Окончив осмотр, юноши спустились в нижний этаж, ибо уровень земли со стороны сада гораздо ниже, чем со стороны Дороги гробниц; они прошли восемь зал, выкрашенных в красное, из коих одна отделана архитектурными нишами вроде тех, какие имеются в вестибюле палаты послов в Альгамбре, затем они оказались в некоем погребе или подвале, о назначении которого красноречиво свидетельствовали восемь глиняных амфор, стоявших у стены, а некогда, вероятно, благоухавших, как оды Горация, критским, фалернским и массийским винами.
В узкое слуховое окошко, заслоненное крапивой, врывался резкий луч света, а пронизанные им листики превращались в изумруды и топазы, — и эта веселая улыбка природы как нельзя кстати умеряла царившую здесь грусть.
— Вот тут-то, — сказал чичероне равнодушным тоном, который отнюдь не согласовался со смыслом его слов, — здесь, среди других семнадцати скелетов и был найден скелет дамы, отпечаток тела которой находится в неаполитанском музее. На ней были золотые кольца, а в пепле, запечатлевшем ее очертания, еще виднелись обрывки тонкой туники.
Обыденные фразы гида привели Октавиана в глубокое волнение. Он попросил показать ему точное место, где были обнаружены драгоценные останки, и, не сдерживайся он в присутствии друзей, он предался бы самой неистовой восторженности: грудь его вздымалась, на глаза набегали слезы; бедствие, стертое двадцатью веками забвения, трогало его, словно произошло совсем недавно; смерть друга или возлюбленной не так огорчила бы его, и пока Макс и Фабио отвернулись, слезинки, с двухтысячелетним опозданием, скатились из его глаз на то место, где женщина, к которой он воспылал ретроспективной любовью, погибла, задушенная пылающей лавой вулкана.

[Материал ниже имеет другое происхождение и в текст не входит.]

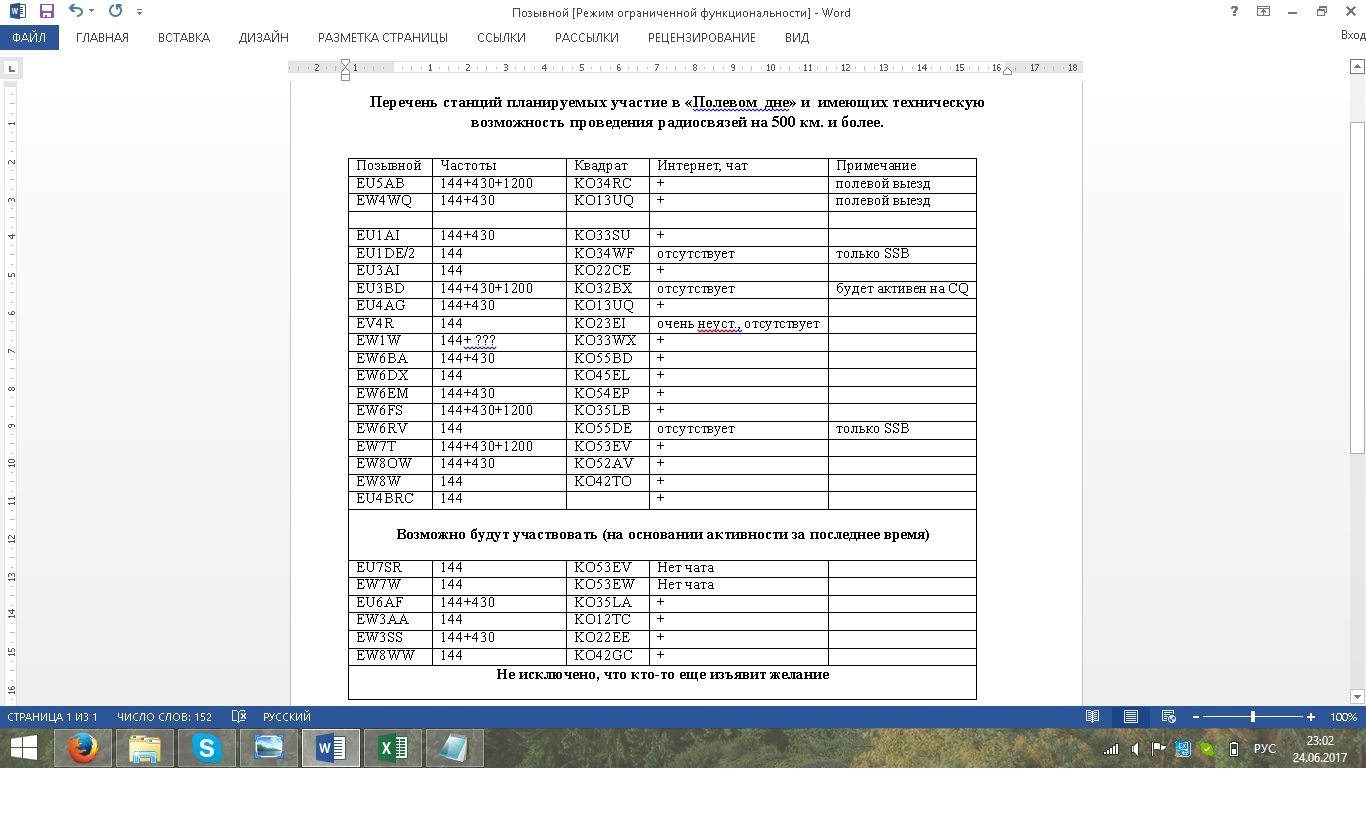Image resolution: width=1366 pixels, height=820 pixels.
Task: Click the volume speaker tray icon
Action: pos(1135,749)
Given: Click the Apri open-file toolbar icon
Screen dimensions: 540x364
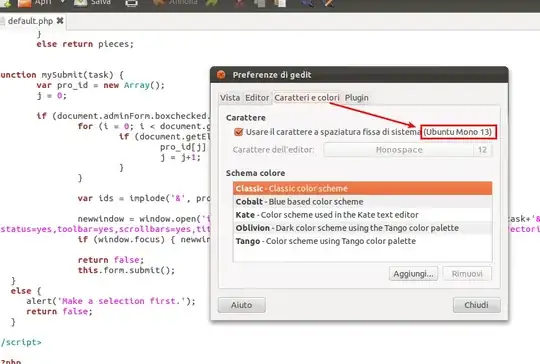Looking at the screenshot, I should pyautogui.click(x=24, y=3).
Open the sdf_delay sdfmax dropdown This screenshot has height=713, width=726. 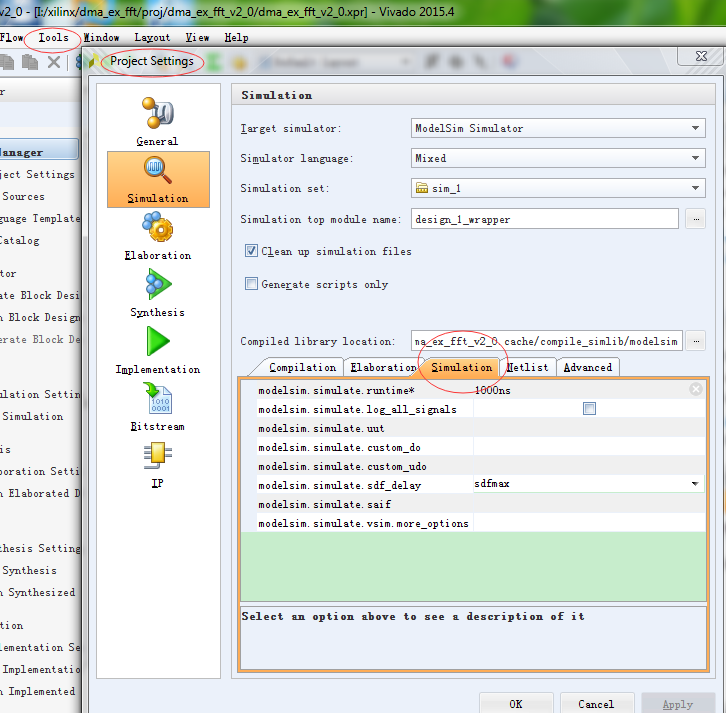click(695, 485)
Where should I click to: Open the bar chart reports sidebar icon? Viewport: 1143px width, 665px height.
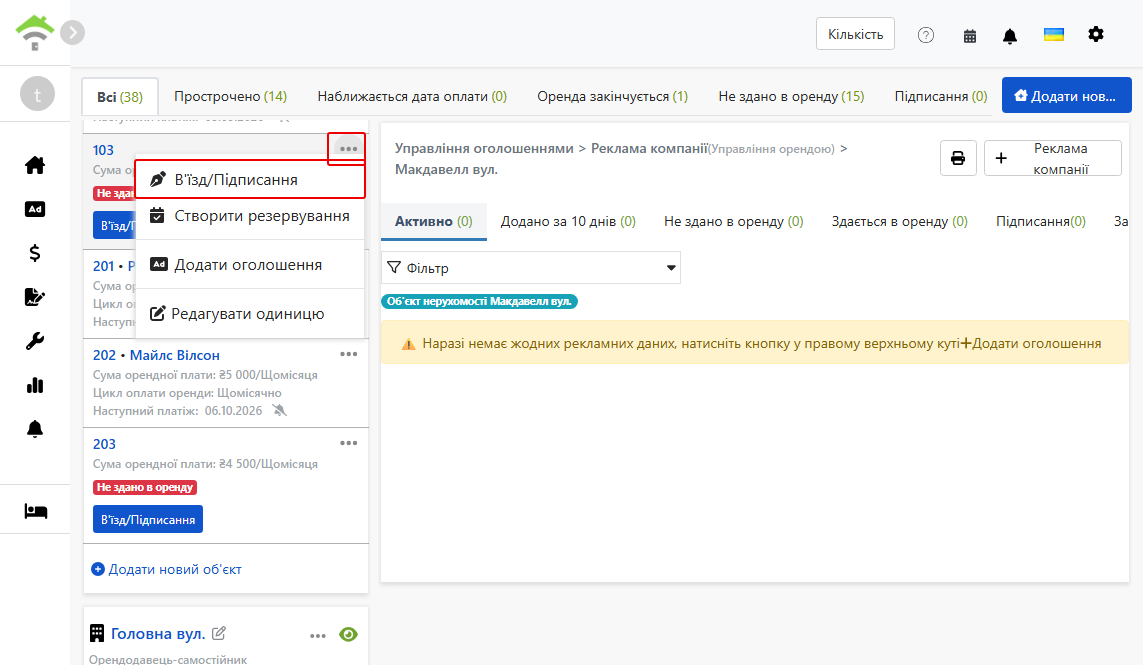[35, 385]
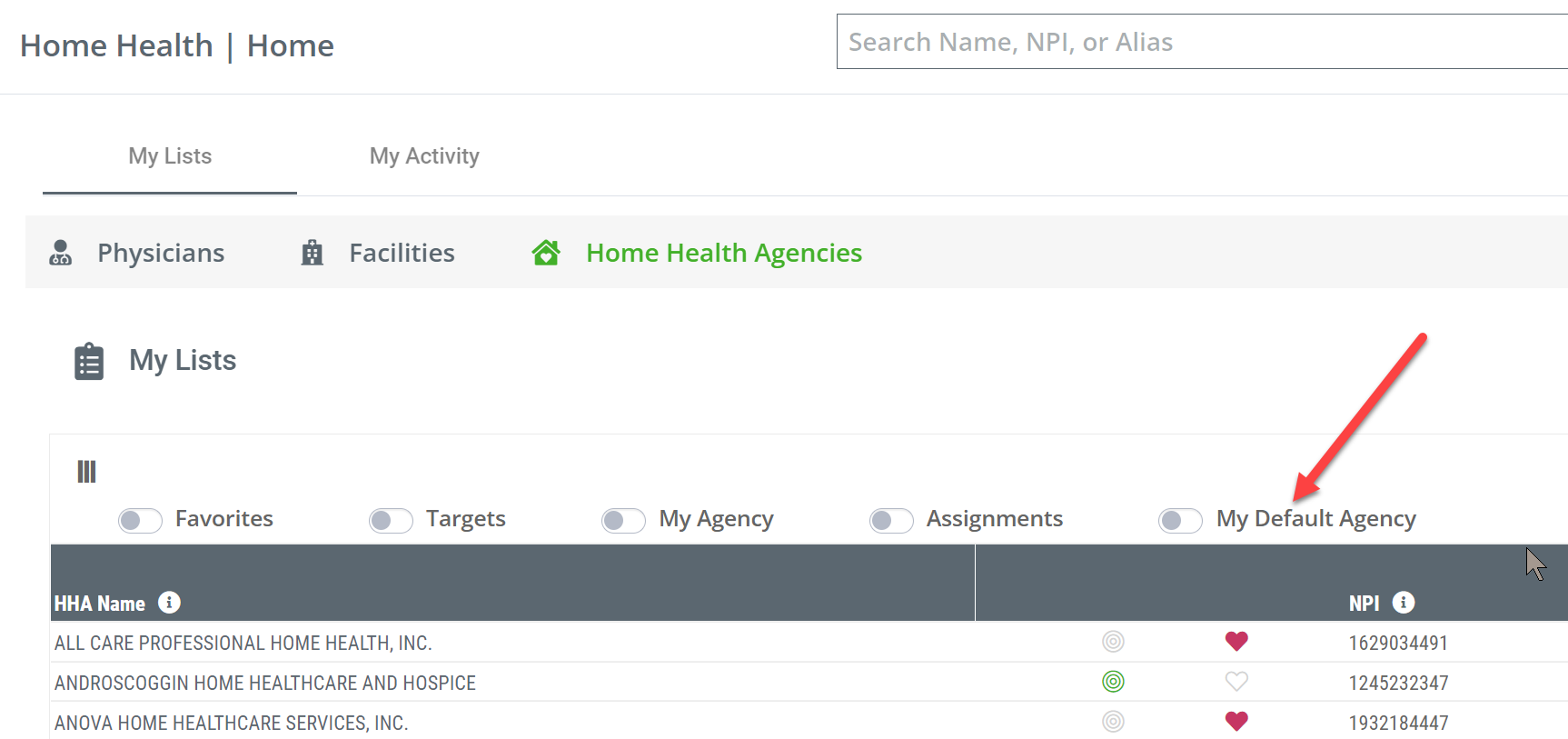
Task: Turn on the Targets filter switch
Action: (x=391, y=520)
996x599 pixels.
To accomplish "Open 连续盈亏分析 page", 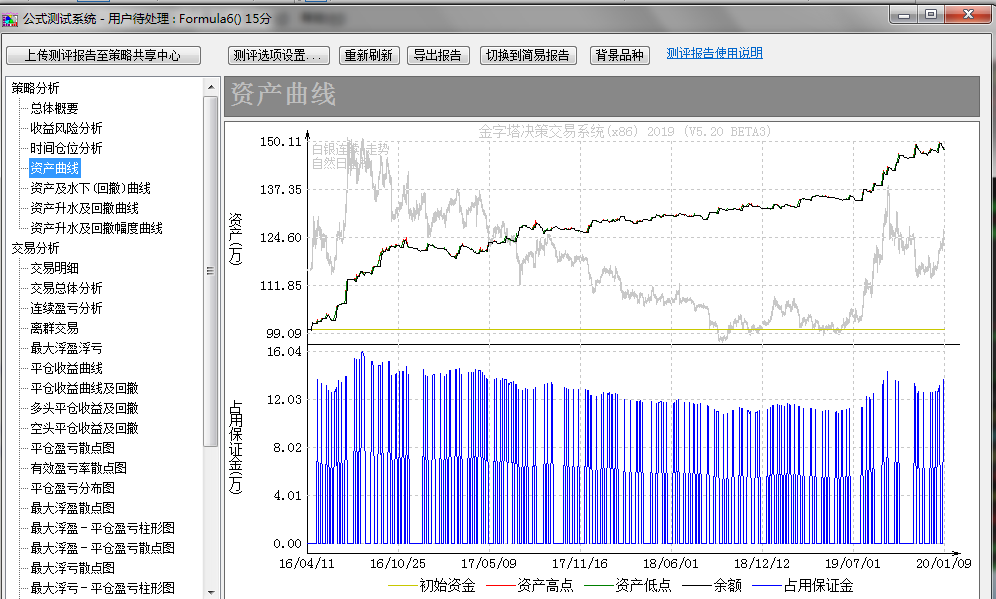I will coord(66,308).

— Хватит археологии! — воскликнул Фабио. — Мы не собираемся писать диссертацию об амфоре или черепице времен Юлия Цезаря, чтобы стать членами какой-нибудь захолустной академии; от всех этих античных воспоминаний мне захотелось есть. Пойдем, если можно, пообедаем в здешней живописной остерии, хоть я и боюсь, как бы бифштексы там не оказались ископаемыми, а свежие яйца — снесенными еще до смерти Плиния.
— Я не скажу, как Буало:
засмеялся Макс. — Это было бы невежливо; но мысль неплоха. Лучше бы, конечно, попировать здесь, в каком-нибудь триклинии, подобно Лукуллу или Тримальхиону, возлечь по-античному и чтобы подавали рабы. Правда, я что-то не вижу тут лукринских устриц, нет также ни калкана, ни барабульки из Адриатики; на базаре не найдешь апулийских вепрей, а хлеб и медовые лепешки, выставленные в неаполитанском музее, зачерствели и стали жесткими, как печи, в которых их испекли; как ни противны недоваренные макароны с cacciacavallo,[59] все же это лучше, чем небытие. А что думает на этот счет обожаемый Октавиан?
Октавиан не слышал ни слова из этой гастрономической беседы — он скорбел о том, что его не было в Помпеях в день извержения Везувия и, следовательно, он не мог спасти даму с золотыми кольцами и заслужить тем самым ее любовь. Он уловил только последние слова Макса, но так не хотелось ему вступать в спор, что он неопределенным жестом выразил согласие, и приятели отправились вдоль городских стен к гостинице.
Стол накрыли в сенях, служащих остерии вестибюлем; их побеленные стены были украшены какой-то мазней, которую хозяин приписывал Сальватору Розе, Эспаньолетто, кавалеру Массимо и прочим знаменитостям неаполитанской школы, причем он считал своим долгом воздать им соответствующую хвалу.
— Почтеннейший хозяин, не расточайте понапрасну свое красноречие, — сказал Фабио. — Мы не англичане и старым холстам предпочитаем молоденьких девушек. Пришлите-ка к нам лучше красавицу брюнетку с бархатными очами, которая мелькнула сейчас на лестнице; пусть подаст нам карточку вин.
Хозяин понял, что юные посетители не из породы филистеров и обывателей, которых легко дурачить, и с восхваления своей картинной галереи перешел на восхваление винного погреба. У него вина всех знаменитейших марок: шато-марго, гран-лафит, ретур-дез-энд, силлери-де-моэт, хохмейер, скарлит-вайн, портвейн и портер, эль и гингербер, лакрима-кристи белое и красное, капри и фалернское.